Items from a dataset:

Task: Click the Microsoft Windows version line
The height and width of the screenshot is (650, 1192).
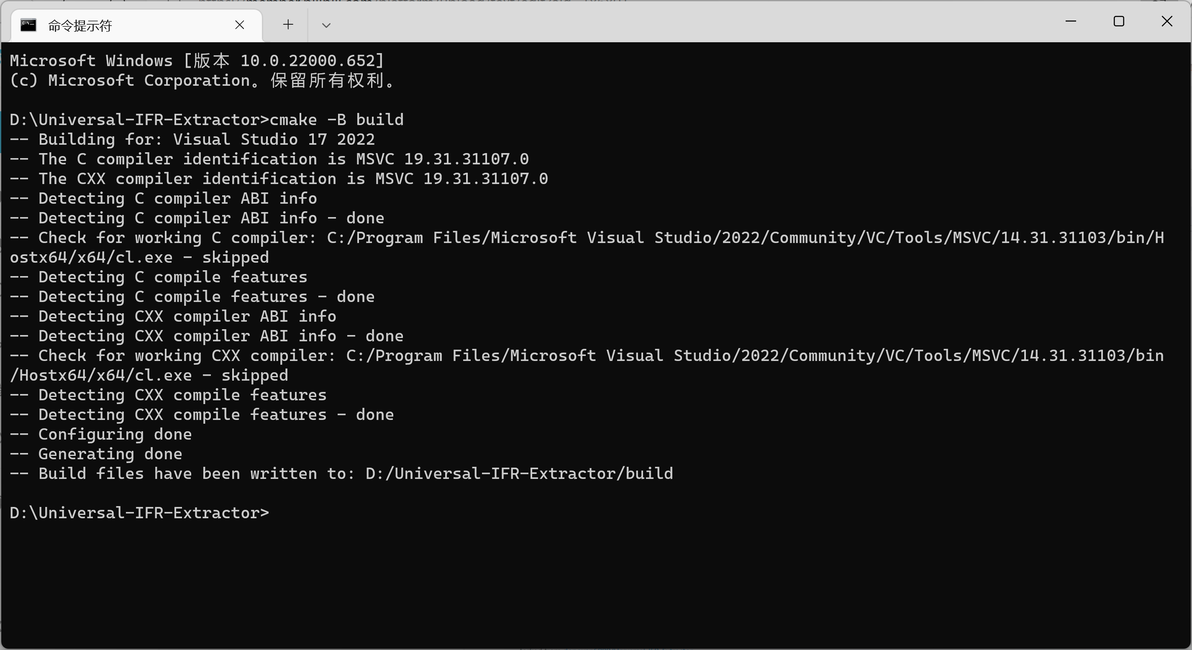Action: (197, 61)
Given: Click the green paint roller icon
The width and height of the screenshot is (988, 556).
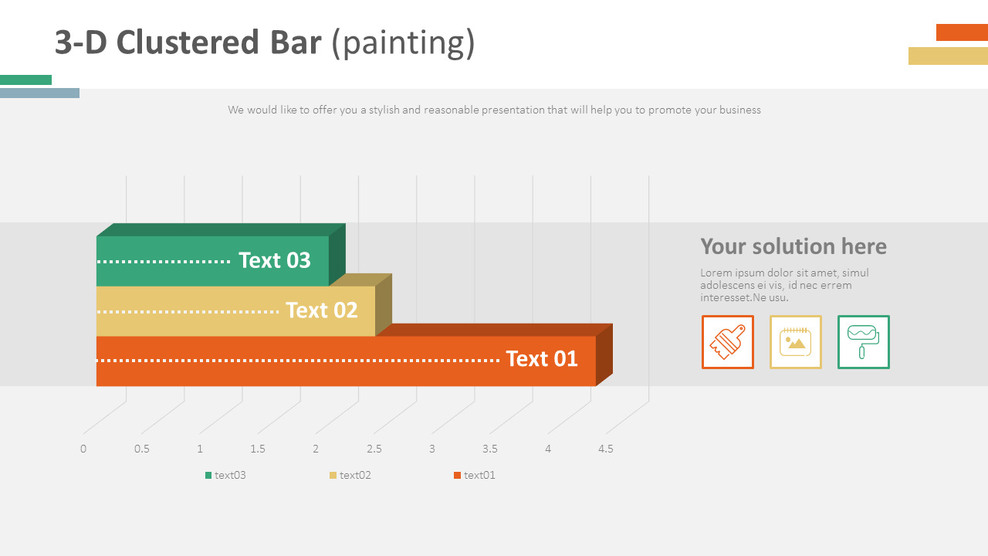Looking at the screenshot, I should [863, 342].
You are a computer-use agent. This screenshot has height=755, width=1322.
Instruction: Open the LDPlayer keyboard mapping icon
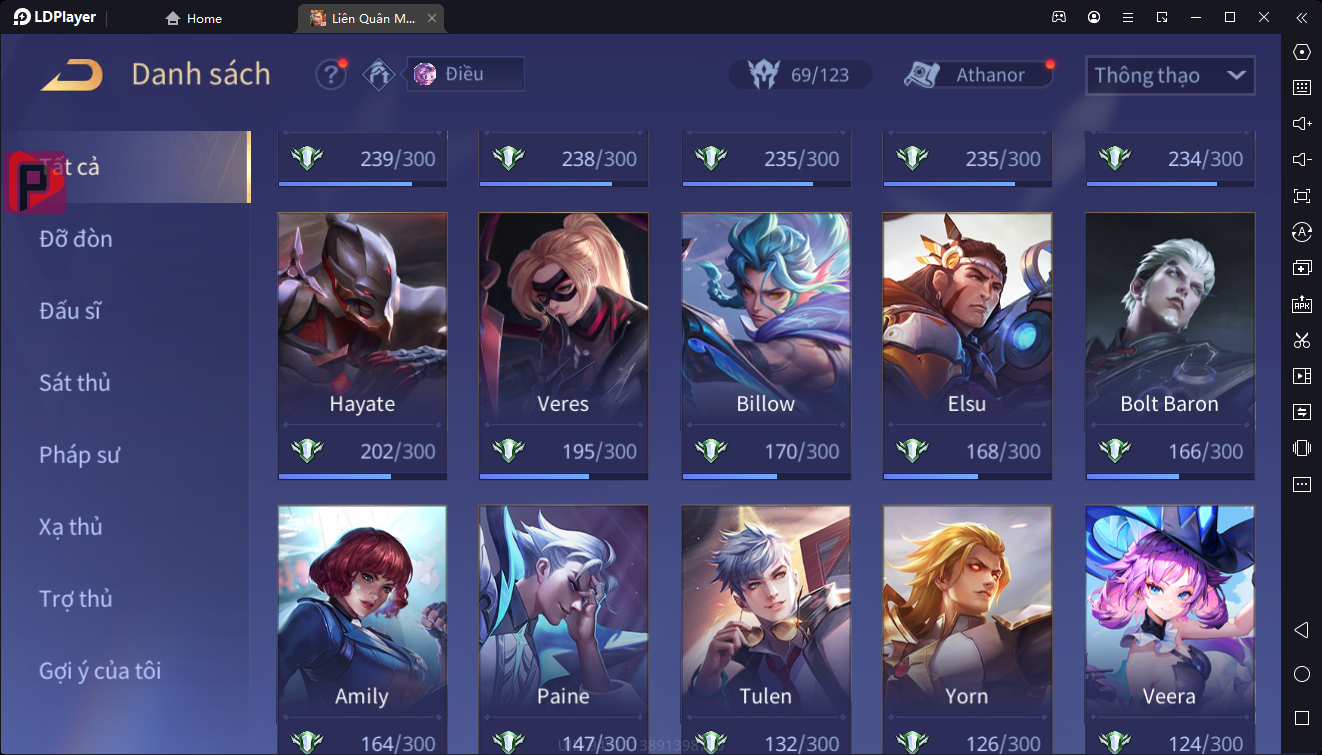(x=1301, y=88)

**GOAL OF THE EXERCISE**
Write out every line of the items above word for word, but leave out the pictures.

**SOLUTION TO THE EXERCISE**
Task: Click the Microsoft Windows version line
The height and width of the screenshot is (650, 1192).
Action: (197, 61)
Given: Click the green paint roller icon
The width and height of the screenshot is (988, 556).
Looking at the screenshot, I should [863, 342].
You are a computer-use agent. This screenshot has height=755, width=1322.
Instruction: Open the LDPlayer keyboard mapping icon
(x=1301, y=88)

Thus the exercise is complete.